Nous voulons vivre toujours mais nous voulons vivre plus encore. Demain comme aujourd’hui. En nous, deux faces se confrontent sans jamais faiblir. Celle qui entend profiter du monde à l’instant, et jouir des plaisirs qu’il nous permet de consommer. Et celle qui aimerait bien rester en situation de faire encore de même dans cent ans. Mais voilà, pour notre malheur, notre Terre si étroite s’épuise de nos actions. On le sait depuis longtemps, on ne le voit que depuis peu. Nous voulons boire tout de la source, mais nous désirons que perdure tout là-bas le flot de l’estuaire. Comment choisir entre la vie maintenant, celle qui bat tout de suite, là, contre la porte, et celle dont on entend à peine encore le pas, mais qui nous appelle des lointains estompés de brume ?

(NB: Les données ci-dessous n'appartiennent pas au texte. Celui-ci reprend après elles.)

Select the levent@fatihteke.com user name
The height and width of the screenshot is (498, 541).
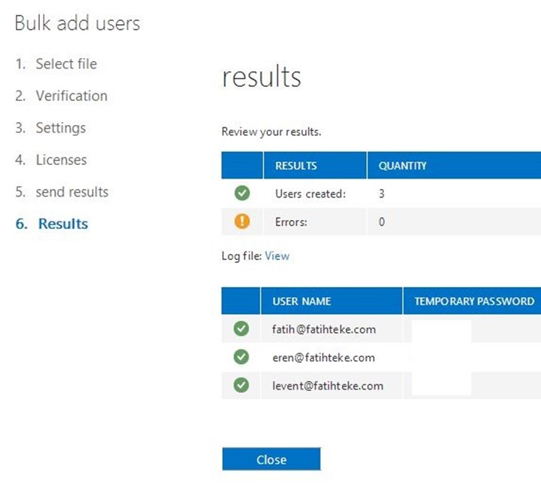(x=328, y=386)
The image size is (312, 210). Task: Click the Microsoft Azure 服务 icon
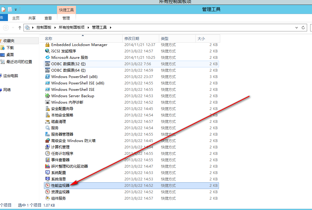(x=48, y=57)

L’homme est ainsi fait qu’il ignore, sous cet esprit limité qu’il imagine sans limite, comment habiter sa maison sans la consumer de ses mille envies toujours recommencées. Il ne connaît le sens et la voie de tout ce qui a fait de lui cet être dominant. Voyageur maladif, explorateur impénitent, il est égaré dans une forêt vierge, dévasté par la soif. Les arbres de cent pieds de haut lui voilent la lumière. A bout de force, il entreprend alors de creuser à main nue ce sol tourbeux, dans l’espoir de faire jaillir une source. Vite, avant que le soleil invisible n’achève de le ruiner. Son énergie se tourne tout entière dans le désir de boire. Il s’affaire et s’essouffle à la tâche. Ses doigts attaquent la terre meuble mais toujours plus profonde. Bientôt, ses épaules et ses bras sont endoloris. Tout son corps, devient à chaque levée, plus desséché. Sous l’effort, la sueur le vide. La chaleur des tropiques est sans pitié. Ses forces – celles-là même qui lui ont permis l’entreprise de traverser cette immense contrée- se perdent sans retour. Voilà, il est épuisé absolument. Il tombe face contre terre. Son souffle cesse. Son cœur se tait.

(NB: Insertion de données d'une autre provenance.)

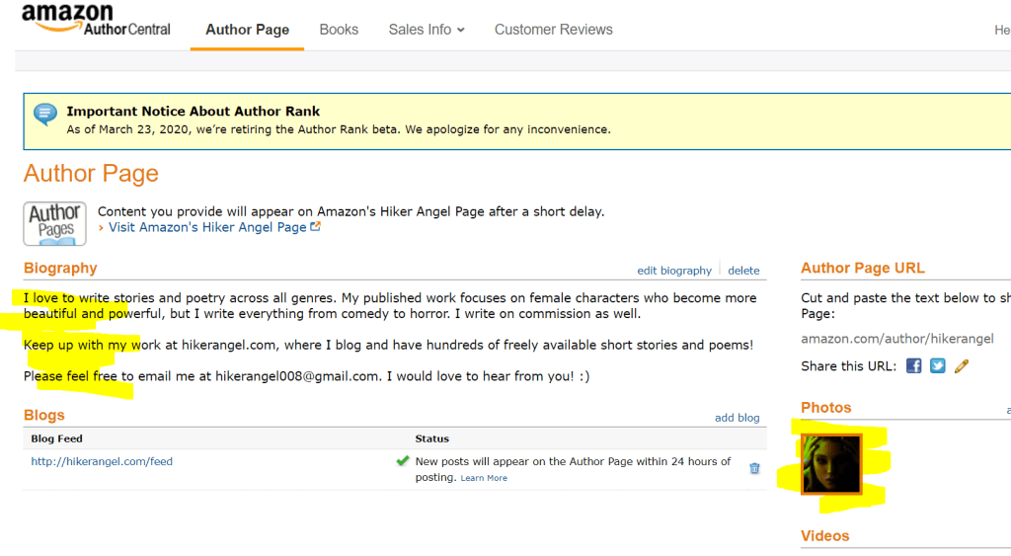Viewport: 1011px width, 556px height.
Task: Delete the biography via the delete link
Action: (x=743, y=271)
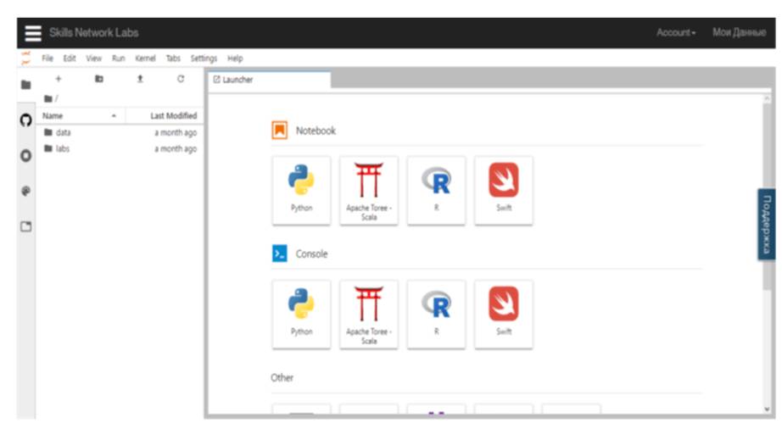Open a Swift notebook from Launcher
This screenshot has width=782, height=440.
coord(504,189)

Il n’a même pas vu comme il pleut au-dessus de lui, il pleut encore et toujours, de cette pluie d’Afrique dont le ciel depuis des millénaires, fait don à cette vieille terre. Il suffisait de lever le nez, de cueillir une feuille, de la rouler et d’attendre que le ciel la remplisse. Quelle volupté c’eût été. Mais il est trop tard. Et nous sommes ainsi, qui ne savons voir ce qui est donné. Il suffirait d’écouter.